▸ **TASK PROMPT**:
Transcribe the listing below in its entirety.

---------- RECORDS SUPPLIED

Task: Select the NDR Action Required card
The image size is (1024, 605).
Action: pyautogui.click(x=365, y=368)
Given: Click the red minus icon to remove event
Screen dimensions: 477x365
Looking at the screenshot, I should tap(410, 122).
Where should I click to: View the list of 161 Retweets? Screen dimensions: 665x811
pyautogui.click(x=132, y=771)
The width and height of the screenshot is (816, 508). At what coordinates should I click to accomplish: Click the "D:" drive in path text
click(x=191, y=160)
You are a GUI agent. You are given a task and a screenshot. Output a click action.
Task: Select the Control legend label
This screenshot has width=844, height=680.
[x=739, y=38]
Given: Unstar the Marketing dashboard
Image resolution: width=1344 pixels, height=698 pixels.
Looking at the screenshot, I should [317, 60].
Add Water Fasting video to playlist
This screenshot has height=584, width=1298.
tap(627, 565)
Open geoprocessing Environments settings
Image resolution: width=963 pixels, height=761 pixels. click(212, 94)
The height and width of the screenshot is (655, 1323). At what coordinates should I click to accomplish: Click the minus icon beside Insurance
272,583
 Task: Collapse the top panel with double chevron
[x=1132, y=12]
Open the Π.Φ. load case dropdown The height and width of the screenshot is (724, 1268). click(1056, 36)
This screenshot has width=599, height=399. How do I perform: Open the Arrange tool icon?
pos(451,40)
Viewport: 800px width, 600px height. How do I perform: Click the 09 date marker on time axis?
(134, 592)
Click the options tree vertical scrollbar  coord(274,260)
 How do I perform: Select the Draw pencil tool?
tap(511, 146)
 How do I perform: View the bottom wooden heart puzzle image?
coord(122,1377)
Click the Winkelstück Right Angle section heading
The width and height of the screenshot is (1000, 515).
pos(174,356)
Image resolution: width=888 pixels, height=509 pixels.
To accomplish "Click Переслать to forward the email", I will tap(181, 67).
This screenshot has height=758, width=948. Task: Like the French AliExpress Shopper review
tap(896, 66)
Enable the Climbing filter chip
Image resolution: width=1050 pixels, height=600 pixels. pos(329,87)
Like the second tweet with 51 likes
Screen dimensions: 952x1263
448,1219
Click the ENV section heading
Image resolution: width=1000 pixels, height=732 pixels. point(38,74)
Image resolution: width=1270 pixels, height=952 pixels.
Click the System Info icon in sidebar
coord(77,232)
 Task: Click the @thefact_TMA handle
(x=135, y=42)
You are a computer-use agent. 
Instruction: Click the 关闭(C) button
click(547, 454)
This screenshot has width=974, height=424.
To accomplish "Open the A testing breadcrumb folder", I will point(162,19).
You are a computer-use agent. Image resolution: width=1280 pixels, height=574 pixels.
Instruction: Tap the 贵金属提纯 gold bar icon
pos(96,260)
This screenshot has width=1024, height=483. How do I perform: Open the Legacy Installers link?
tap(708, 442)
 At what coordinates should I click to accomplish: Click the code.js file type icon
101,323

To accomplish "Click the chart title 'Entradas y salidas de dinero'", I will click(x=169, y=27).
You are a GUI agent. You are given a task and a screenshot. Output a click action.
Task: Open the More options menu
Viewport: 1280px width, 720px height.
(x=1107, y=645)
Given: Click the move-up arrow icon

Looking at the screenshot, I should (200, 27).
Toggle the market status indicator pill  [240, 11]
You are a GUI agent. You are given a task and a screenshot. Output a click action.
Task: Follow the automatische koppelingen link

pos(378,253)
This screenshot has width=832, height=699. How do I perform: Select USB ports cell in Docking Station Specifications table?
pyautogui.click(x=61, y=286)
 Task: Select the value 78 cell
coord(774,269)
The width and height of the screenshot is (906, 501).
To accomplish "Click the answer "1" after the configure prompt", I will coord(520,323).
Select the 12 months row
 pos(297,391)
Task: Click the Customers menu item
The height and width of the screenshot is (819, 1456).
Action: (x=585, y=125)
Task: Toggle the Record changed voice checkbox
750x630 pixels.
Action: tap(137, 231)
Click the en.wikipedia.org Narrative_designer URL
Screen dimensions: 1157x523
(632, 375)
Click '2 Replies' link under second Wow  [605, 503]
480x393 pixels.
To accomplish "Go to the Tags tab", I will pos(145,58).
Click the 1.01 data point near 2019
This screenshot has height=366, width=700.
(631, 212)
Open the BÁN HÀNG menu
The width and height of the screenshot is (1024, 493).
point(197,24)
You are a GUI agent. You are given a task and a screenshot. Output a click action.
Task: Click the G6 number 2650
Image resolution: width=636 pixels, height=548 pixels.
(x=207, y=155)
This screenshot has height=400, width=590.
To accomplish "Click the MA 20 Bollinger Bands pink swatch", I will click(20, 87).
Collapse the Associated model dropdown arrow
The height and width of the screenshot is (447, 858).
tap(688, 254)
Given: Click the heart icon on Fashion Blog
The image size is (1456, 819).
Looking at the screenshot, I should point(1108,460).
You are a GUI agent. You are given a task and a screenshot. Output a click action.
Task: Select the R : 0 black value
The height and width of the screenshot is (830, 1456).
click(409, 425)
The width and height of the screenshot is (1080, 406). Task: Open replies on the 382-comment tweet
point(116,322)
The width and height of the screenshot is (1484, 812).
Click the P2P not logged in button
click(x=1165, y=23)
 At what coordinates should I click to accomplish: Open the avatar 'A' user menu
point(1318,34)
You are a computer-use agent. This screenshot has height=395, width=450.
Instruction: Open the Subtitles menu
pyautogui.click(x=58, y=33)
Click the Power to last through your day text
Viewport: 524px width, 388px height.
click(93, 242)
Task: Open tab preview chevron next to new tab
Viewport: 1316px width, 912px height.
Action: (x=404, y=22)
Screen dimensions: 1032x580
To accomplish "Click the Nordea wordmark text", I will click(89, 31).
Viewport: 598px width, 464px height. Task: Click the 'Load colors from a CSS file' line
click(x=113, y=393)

--------------------

▸ **WRITTEN ANSWER**:
Task: Select the NDR Action Required card
The image size is (1024, 605).
Action: pyautogui.click(x=365, y=368)
Given: Click the red minus icon to remove event
Screen dimensions: 477x365
Looking at the screenshot, I should tap(410, 122).
Where should I click to: View the list of 161 Retweets? Screen dimensions: 665x811
pyautogui.click(x=132, y=771)
The width and height of the screenshot is (816, 508). At what coordinates should I click to accomplish: Click the "D:" drive in path text
click(x=191, y=160)
You are a GUI agent. You are given a task and a screenshot. Output a click action.
Task: Select the Control legend label
This screenshot has width=844, height=680.
[x=739, y=38]
Given: Unstar the Marketing dashboard
Image resolution: width=1344 pixels, height=698 pixels.
Looking at the screenshot, I should [317, 60].
Add Water Fasting video to playlist
This screenshot has height=584, width=1298.
tap(627, 565)
Open geoprocessing Environments settings
Image resolution: width=963 pixels, height=761 pixels. click(212, 94)
The height and width of the screenshot is (655, 1323). At what coordinates should I click to accomplish: Click the minus icon beside Insurance
272,583
 Task: Collapse the top panel with double chevron
[x=1132, y=12]
Open the Π.Φ. load case dropdown The height and width of the screenshot is (724, 1268). click(1056, 36)
This screenshot has width=599, height=399. How do I perform: Open the Arrange tool icon?
pos(451,40)
Viewport: 800px width, 600px height. How do I perform: Click the 09 date marker on time axis?
(134, 592)
Click the options tree vertical scrollbar  coord(274,260)
 How do I perform: Select the Draw pencil tool?
tap(511, 146)
 How do I perform: View the bottom wooden heart puzzle image?
coord(122,1377)
Click the Winkelstück Right Angle section heading
The width and height of the screenshot is (1000, 515).
pos(174,356)
Image resolution: width=888 pixels, height=509 pixels.
To accomplish "Click Переслать to forward the email", I will tap(181, 67).
This screenshot has height=758, width=948. Task: Like the French AliExpress Shopper review
tap(896, 66)
Enable the Climbing filter chip
Image resolution: width=1050 pixels, height=600 pixels. pos(329,87)
Like the second tweet with 51 likes
Screen dimensions: 952x1263
448,1219
Click the ENV section heading
Image resolution: width=1000 pixels, height=732 pixels. point(38,74)
Image resolution: width=1270 pixels, height=952 pixels.
Click the System Info icon in sidebar
coord(77,232)
 Task: Click the @thefact_TMA handle
(x=135, y=42)
You are a computer-use agent. 
Instruction: Click the 关闭(C) button
click(547, 454)
This screenshot has width=974, height=424.
To accomplish "Open the A testing breadcrumb folder", I will point(162,19).
You are a computer-use agent. Image resolution: width=1280 pixels, height=574 pixels.
Instruction: Tap the 贵金属提纯 gold bar icon
pos(96,260)
This screenshot has width=1024, height=483. How do I perform: Open the Legacy Installers link?
tap(708, 442)
 At what coordinates should I click to accomplish: Click the code.js file type icon
101,323

To accomplish "Click the chart title 'Entradas y salidas de dinero'", I will click(x=169, y=27).
You are a GUI agent. You are given a task and a screenshot. Output a click action.
Task: Open the More options menu
Viewport: 1280px width, 720px height.
(x=1107, y=645)
Given: Click the move-up arrow icon

Looking at the screenshot, I should (200, 27).
Toggle the market status indicator pill  [240, 11]
You are a GUI agent. You are given a task and a screenshot. Output a click action.
Task: Follow the automatische koppelingen link

pos(378,253)
This screenshot has width=832, height=699. How do I perform: Select USB ports cell in Docking Station Specifications table?
pyautogui.click(x=61, y=286)
 Task: Select the value 78 cell
coord(774,269)
The width and height of the screenshot is (906, 501).
To accomplish "Click the answer "1" after the configure prompt", I will coord(520,323).
Select the 12 months row
 pos(297,391)
Task: Click the Customers menu item
The height and width of the screenshot is (819, 1456).
Action: (x=585, y=125)
Task: Toggle the Record changed voice checkbox
750x630 pixels.
Action: tap(137, 231)
Click the en.wikipedia.org Narrative_designer URL
Screen dimensions: 1157x523
(632, 375)
Click '2 Replies' link under second Wow  [605, 503]
480x393 pixels.
To accomplish "Go to the Tags tab", I will pos(145,58).
Click the 1.01 data point near 2019
This screenshot has height=366, width=700.
(631, 212)
Open the BÁN HÀNG menu
The width and height of the screenshot is (1024, 493).
point(197,24)
You are a GUI agent. You are given a task and a screenshot. Output a click action.
Task: Click the G6 number 2650
Image resolution: width=636 pixels, height=548 pixels.
(x=207, y=155)
This screenshot has height=400, width=590.
To accomplish "Click the MA 20 Bollinger Bands pink swatch", I will click(20, 87).
Collapse the Associated model dropdown arrow
The height and width of the screenshot is (447, 858).
tap(688, 254)
Given: Click the heart icon on Fashion Blog
The image size is (1456, 819).
Looking at the screenshot, I should point(1108,460).
You are a GUI agent. You are given a task and a screenshot. Output a click action.
Task: Select the R : 0 black value
The height and width of the screenshot is (830, 1456).
click(409, 425)
The width and height of the screenshot is (1080, 406). Task: Open replies on the 382-comment tweet
point(116,322)
The width and height of the screenshot is (1484, 812).
Click the P2P not logged in button
click(x=1165, y=23)
 At what coordinates should I click to accomplish: Open the avatar 'A' user menu
point(1318,34)
You are a computer-use agent. This screenshot has height=395, width=450.
Instruction: Open the Subtitles menu
pyautogui.click(x=58, y=33)
Click the Power to last through your day text
Viewport: 524px width, 388px height.
click(93, 242)
Task: Open tab preview chevron next to new tab
Viewport: 1316px width, 912px height.
Action: (x=404, y=22)
Screen dimensions: 1032x580
To accomplish "Click the Nordea wordmark text", I will click(89, 31).
Viewport: 598px width, 464px height. Task: Click the 'Load colors from a CSS file' line
click(x=113, y=393)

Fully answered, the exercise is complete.